US law, codified in executive orders by both Gerald Ford and Ronald Reagan, also prohibits US government employees from engaging in assassination. This prohibition came in the wake of congressional investigations that revealed the CIA’s role in the killings of leaders like the Democratic Republic of Congo’s Patrice Lumumba, South Vietnam’s Ngo Dinh Diem, and Chile’s Salvador Allende, as well as plots against Cuba’s Fidel Castro. 

But in those cases, the US was not at war with these leaders’ countries at the time it helped kill them. (How “war” is defined in cases like US drone strikes against al-Qaida leaders outside of declared war zones or the 2020 killing of Iranian General Qassem Soleimani in Iraq is a more controversial issue.)

“Assassination usually has political motives. It occurs outside the context of unarmed conflict,” said Michael Schmitt, a professor of international law at the University of Reading and former US Air Force Judge Advocate General. “Once the bombs begin to drop, then you immediately shift from over to the law of armed conflict to determine who may be attacked and who may not.”

There are other reasons countries avoid killing enemy leaders 

The fact that the killing of heads of state as a military tactic, has, in practice, been used pretty sparingly, probably has more to do with custom and political considerations than law. 

For one thing, it can be harder to negotiate a quick end to the war if you’ve killed the person you would want to negotiate with. For another thing, killing a leader can make your adversary want to fight harder rather than surrender.  

During World War II, British intelligence services had several active plots in development to kill Adolf Hitler, but, even then, some officials were concerned about turning him into a martyr. In the lead-up to the first Gulf War, then-Defense Secretary Dick Cheney fired Air Force Chief of Staff Michael Dugan for telling reporters about plans to ”decapitate” the Iraqi leadership by targeting Saddam Hussein and his family. (The US did ultimately end up striking Saddam’s compounds in that war. The problem was, apparently, more that Dugan was talking about it.)

In the Khamenei case, the killing is a good indication that, at this point, Israel, with US support, is more interested in destroying this regime rather than making a deal with it. But even though the CIA reportedly provided Israel with intelligence that led to the strike, officials, including Secretary of State Marco Rubio and Secretary of Defense Pete Hegseth, have made clear that the strike was an Israeli operation and that the US is not itself targeting Iranian leaders. 

“To assassinate a head of state, who is also a religious figure, I think that even under Trump, the United States, would prefer that Israel is the one to do it,” said Shira Efron, a former Israeli government adviser now at the Rand Corporation. 
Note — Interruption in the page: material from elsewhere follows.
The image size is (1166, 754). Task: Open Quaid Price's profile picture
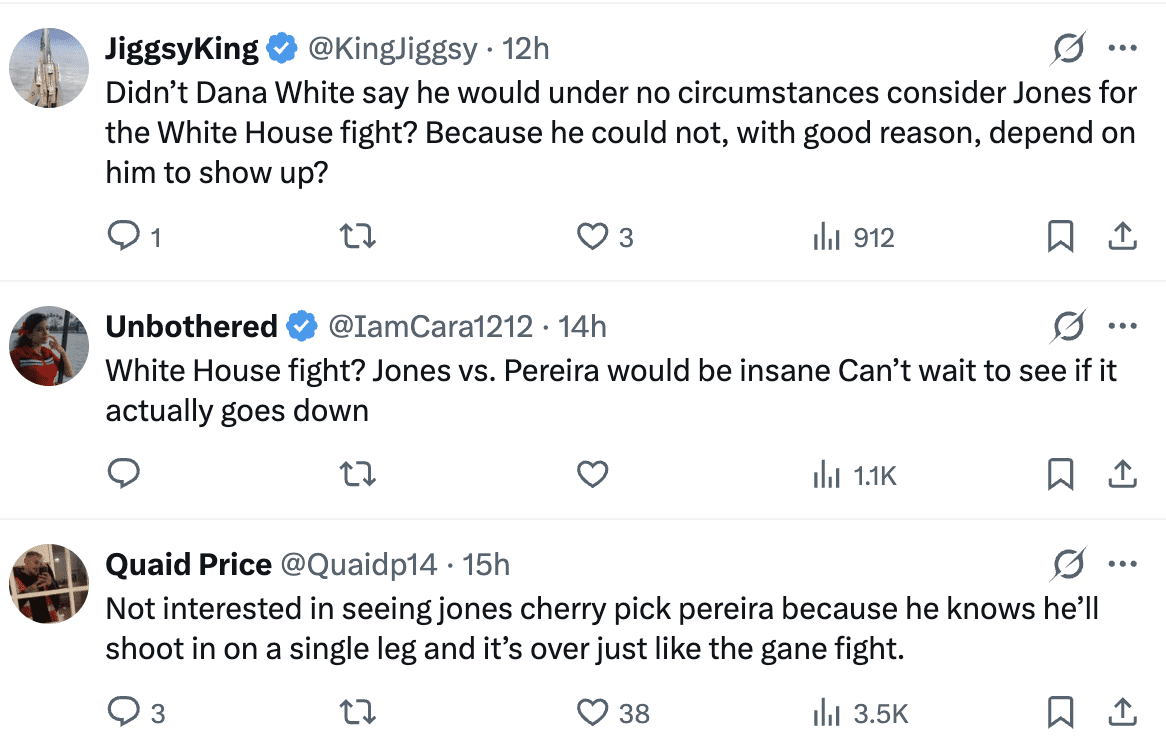click(49, 583)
Trump himself has not quite stayed on script. “I got him before he got me,” he told ABC News, referring to several Iran-backed assassination plots against him.  
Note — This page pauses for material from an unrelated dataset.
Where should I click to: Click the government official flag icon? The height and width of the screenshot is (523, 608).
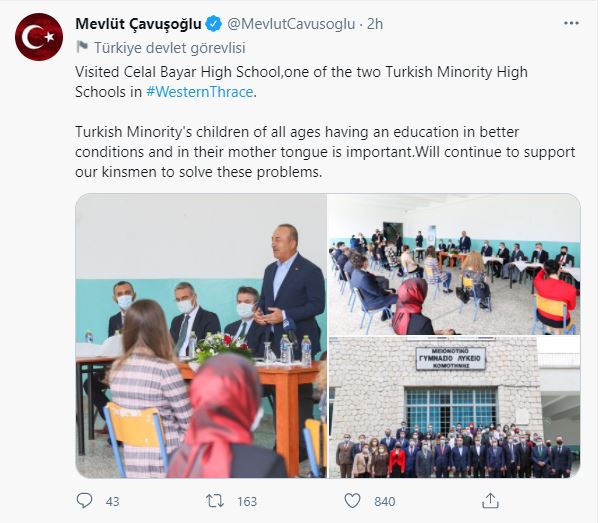click(82, 47)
His quote illustrates another likely reason why leaders have avoided normalizing assassination as a method of war: They’d prefer it not happen to them. Turkeys don’t vote for Christmas dinner, as the saying goes.

A troubling new frontier of assassinations

The death of Khamenei may be the first of its kind in nearly a half-century, but it may also be a sign of more to come in the near future. 
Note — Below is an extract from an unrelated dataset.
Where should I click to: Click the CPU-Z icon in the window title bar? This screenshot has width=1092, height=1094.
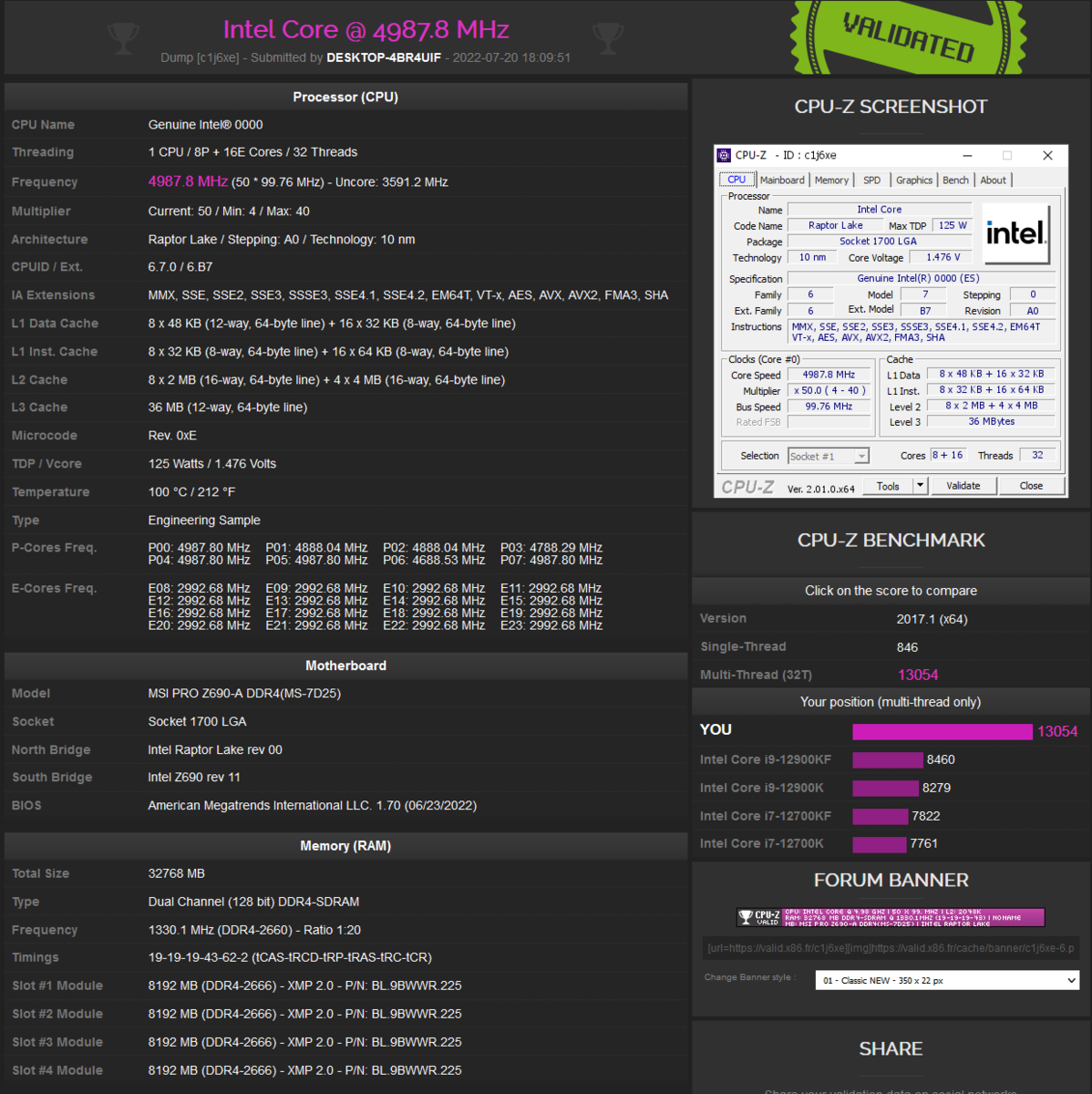tap(723, 155)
We’re living in a world where wars, including wars between sovereign states, are becoming more common again after years of decline. There is also data to suggest that political assassinations are becoming more common — a danger Trump, of all people, is well aware of. 

Technological advances in precision bombing and satellites have made it easier to target individuals at great distances. Drones, which can be manufactured more cheaply and deployed more easily by less-advanced militaries or proxy forces, add a new deadly means of assassination.   

The allies may have been able to massively bomb Berlin, but they had little hope of knowing exactly where to drop one to kill Hitler. Today, that’s a reality, and the reported use of Anthropic’s Claude system in the Khamenei strike suggests artificial intelligence may soon make it even easier.

A world where heads of state are not only considered legitimate targets in war but easily hit ones is a world those heads of state might want to think twice about ushering in.